The word of the Lord came to me, saying, “Jeremiah, what do you see?” And I said, “I see a branch of an almond tree.”Then the Lord said to me, “You have seen well, for I am watching over my word to perform it.” The word of the Lord came to me a second time, saying, “What do you see?” And I said, “I see a boiling pot, tilted away from the north.”

Then the Lord said to me: Out of the north disaster shall break out on all the inhabitants of the land. For now I am calling all the tribes of the kingdoms of the north, says the Lord; and they shall come and all of them shall set their thrones at the entrance of the gates of Jerusalem, against all its surrounding walls and against all the cities of Judah. And I will utter my judgments against them, for all their wickedness in forsaking me; they have made offerings to other gods, and worshiped the works of their own hands. But you, gird up your loins; stand up and tell them everything that I command you. Do not break down before them, or I will break you before them. And I for my part have made you today a fortified city, an iron pillar, and a bronze wall, against the whole land—against the kings of Judah, its princes, its priests, and the people of the land. They will fight against you; but they shall not prevail against you, for I am with you, says the Lord, to deliver you.

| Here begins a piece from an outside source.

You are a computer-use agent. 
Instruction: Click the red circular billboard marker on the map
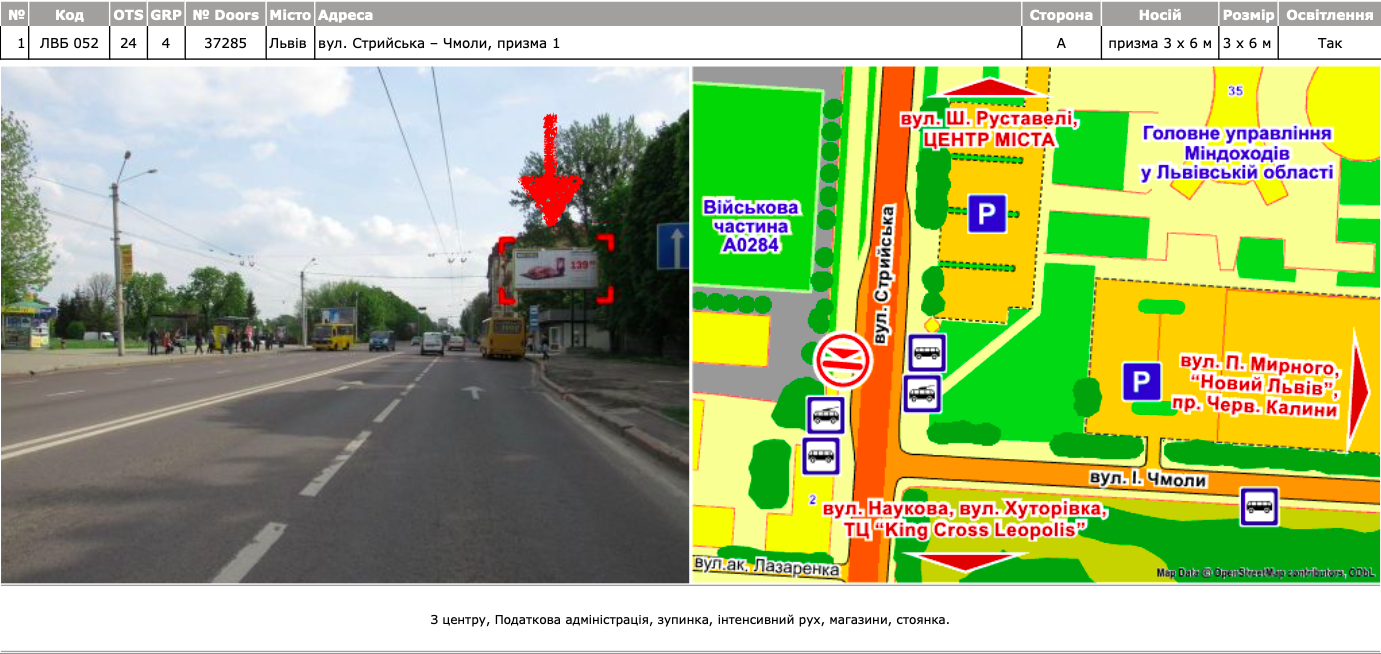(845, 361)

Between the 9th and the 6th centuries BCE, two little kingdoms in the Middle East struggled to maintain their integrity against the increasing pressure of powerful neighboring empires. They both succumbed. One of them, Israel, was conquered by the Assyrians about 722, its inhabitants deported into exile. The other, Judah, was conquered by the Babylonians in 586. Decades before the Babylonians invaded, Yahweh called Jeremiah to prophesy to the Judeans; to warn them to end their idolatrous ways. They did not heed Jeremiah, and their callousness to the truth ensured their captivity.

Rabbi Abraham J. Heschel, renown theologian and civil rights leaders of the 21st Century, wrote this and I offer it for your consideration: “The prophet’s word is a scream in the night. While the world is at ease and asleep, the prophet feels the blast from heaven. The prophet faces a coalition of callousness and established authority and undertakes to stop a mighty stream with mere words. The purpose of prophecy is to conquer callousness, to change the inner person as well as to revolutionize history. The prophets remind us of the moral state of a people: Few are guilty, but all are responsible.”

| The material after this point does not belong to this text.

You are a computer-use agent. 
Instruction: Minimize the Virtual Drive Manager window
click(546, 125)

Perhaps Rabbi Heschel’s words convict us this Lent. What and whom are we listening to? Why have false prophets and their conspiracy theories captured the minds of so many? Has our own callousness deafened our ears to modern-day Jeremiah’s? Or do we feel so overwhelmed by their prophesies that we have given up—especially when we’re confronted by our nation’s original sin of racism? When you find a prophet’s jeremiad raising your hackles, remind yourself that “Few are guilty, but all responsible.” His or her message may just be what you need to hear.

In faith,

Gracious God,

Please be patient with me as I may be slow to believe and act on your prophetic warnings and wisdom. It is hard to trust the Holy Spirit when she pushes. I will do my best to keep up and trust your process, and know that I can rest in your will.